Rewrite the entries below, swapping "BIMMERPOST" for "Bimmerpost" and leaving everything else the same.

──────── Information provided

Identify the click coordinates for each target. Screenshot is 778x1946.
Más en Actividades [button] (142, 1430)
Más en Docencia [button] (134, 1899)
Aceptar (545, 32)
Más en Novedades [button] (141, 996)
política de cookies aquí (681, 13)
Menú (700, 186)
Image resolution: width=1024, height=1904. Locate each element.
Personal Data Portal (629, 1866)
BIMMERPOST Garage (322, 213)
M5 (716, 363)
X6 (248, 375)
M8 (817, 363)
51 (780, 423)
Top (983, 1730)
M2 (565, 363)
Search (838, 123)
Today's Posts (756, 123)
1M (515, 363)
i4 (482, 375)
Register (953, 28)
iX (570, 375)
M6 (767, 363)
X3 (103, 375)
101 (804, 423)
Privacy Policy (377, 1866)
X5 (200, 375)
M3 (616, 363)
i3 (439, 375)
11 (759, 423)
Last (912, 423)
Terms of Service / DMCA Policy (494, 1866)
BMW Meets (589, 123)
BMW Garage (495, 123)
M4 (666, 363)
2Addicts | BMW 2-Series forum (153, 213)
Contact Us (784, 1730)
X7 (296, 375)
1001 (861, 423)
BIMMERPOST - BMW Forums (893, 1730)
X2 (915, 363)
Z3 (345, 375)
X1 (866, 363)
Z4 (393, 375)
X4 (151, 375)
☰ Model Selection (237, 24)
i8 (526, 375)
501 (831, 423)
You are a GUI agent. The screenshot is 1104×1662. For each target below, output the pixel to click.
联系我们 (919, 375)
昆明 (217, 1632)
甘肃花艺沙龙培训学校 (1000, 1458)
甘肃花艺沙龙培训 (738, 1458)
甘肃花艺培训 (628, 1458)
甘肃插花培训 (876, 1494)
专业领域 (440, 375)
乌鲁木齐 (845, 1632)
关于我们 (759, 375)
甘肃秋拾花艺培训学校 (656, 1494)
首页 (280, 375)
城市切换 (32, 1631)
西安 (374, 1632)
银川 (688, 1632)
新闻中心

────────────────

=== Exercise answer ===
Identify the click coordinates for each target. Screenshot is 778x1946.
Más en Actividades [button] (142, 1430)
Más en Docencia [button] (134, 1899)
Aceptar (545, 32)
Más en Novedades [button] (141, 996)
política de cookies aquí (681, 13)
Menú (700, 186)
Image resolution: width=1024, height=1904. Locate each element.
Personal Data Portal (629, 1866)
Bimmerpost Garage (322, 213)
M5 (716, 363)
X6 (248, 375)
M8 (817, 363)
51 (780, 423)
Top (983, 1730)
M2 (565, 363)
Search (838, 123)
Today's Posts (756, 123)
1M (515, 363)
i4 (482, 375)
Register (953, 28)
iX (570, 375)
M6 (767, 363)
X3 (103, 375)
101 (804, 423)
Privacy Policy (377, 1866)
X5 (200, 375)
M3 (616, 363)
i3 (439, 375)
11 (759, 423)
Last (912, 423)
Terms of Service / DMCA Policy (494, 1866)
BMW Meets (589, 123)
BMW Garage (495, 123)
M4 (666, 363)
2Addicts | BMW 2-Series forum (153, 213)
Contact Us (784, 1730)
X7 (296, 375)
1001 (861, 423)
Bimmerpost - BMW Forums (893, 1730)
X2 (915, 363)
Z3 (345, 375)
X1 (866, 363)
Z4 (393, 375)
X4 (151, 375)
☰ Model Selection (237, 24)
i8 (526, 375)
501 (831, 423)
You are a GUI agent. The screenshot is 1104×1662. For each target below, output the pixel to click.
联系我们 (919, 375)
昆明 (217, 1632)
甘肃花艺沙龙培训学校 (1000, 1458)
甘肃花艺沙龙培训 (738, 1458)
甘肃花艺培训 (628, 1458)
甘肃插花培训 (876, 1494)
专业领域 (440, 375)
乌鲁木齐 (845, 1632)
关于我们 (759, 375)
甘肃秋拾花艺培训学校 (656, 1494)
首页 (280, 375)
城市切换 (32, 1631)
西安 (374, 1632)
银川 (688, 1632)
新闻中心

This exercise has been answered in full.